Gorzowscy policjanci ruchu drogowego każdego dnia zatrzymują kierowców, którzy łamią przepisy. Wielu kierujących jest zaskoczonych wysokością mandatów, które jeszcze kilka tygodni wcześniej były zdecydowanie niższe. Teraz osoby, które lekceważą przepisy muszą spodziewać się, że kwoty przekraczają 1000 czy 2000 złotych. Kolejni kierowcy przekonali się, że zdecydowanie opłaca się jeździć wolniej i uważniej,
W środę (26 stycznia) kierujący busem został zatrzymany na drodze wojewódzkiej W132. To trasa na której kierowcy jeżdżą za szybko, dlatego często są tam policjanci grupy SPEED. Funkcjonariusze w Kamieniu Małym na ograniczeniu do 50 kilometrów na godzinę zatrzymali 37-latka, który jechał 115. Taka prędkość oznaczała, ze kierowca za chwilę będzie musiał pożegnać się z prawem jazdy na najbliższe trzy miesiące. Oprócz tego policjant zgodnie z nowym taryfikatorem przekazał, że na kierującego nakłada mandat karny w wysokości 2000 złotych. Mężczyzna stwierdził, że może przyjąć mandat w wysokości 500 złotych, ewentualnie 1000. Taryfikator wprost określa, jaka kwota grozi za wykroczenie. Ostatecznie kierowca odmówił przyjęcia mandatu i sprawa zakończy się w sądzie.

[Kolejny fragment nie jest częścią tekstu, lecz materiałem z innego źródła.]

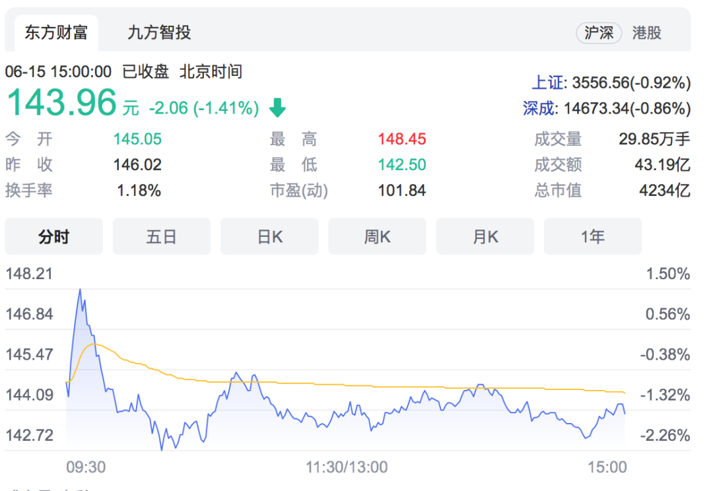Open the 月K monthly chart
The height and width of the screenshot is (491, 713).
[x=485, y=237]
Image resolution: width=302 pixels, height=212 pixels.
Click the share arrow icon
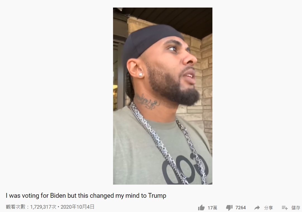coord(257,208)
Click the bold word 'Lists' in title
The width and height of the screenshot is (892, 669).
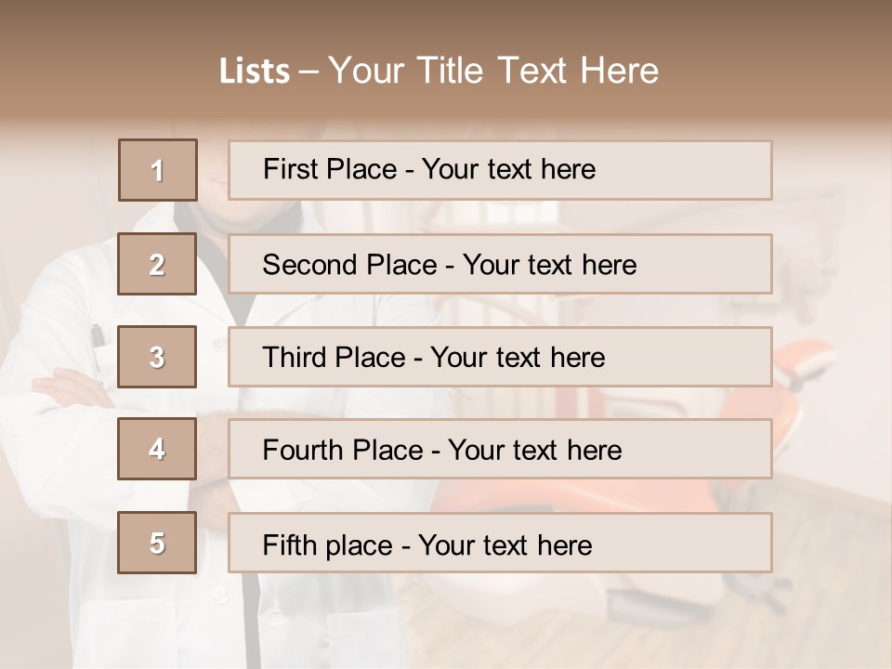[254, 72]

Jeszcze wyższą kwotę na mandacie ma 27-letni kierowca opla, który w Gorzowie Wielkopolskim na ulicy Sikorskiego nie zauważył na przejściu dla pieszych mężczyzny. Zdarzenie zakończyło się na szczęście niegroźnymi obrażeniami. Za potrącenie, które było skutkiem nieustąpienia pierwszeństwa pieszemu, na kierowcę policjanci nałożyli mandat w wysokości 2500 złotych.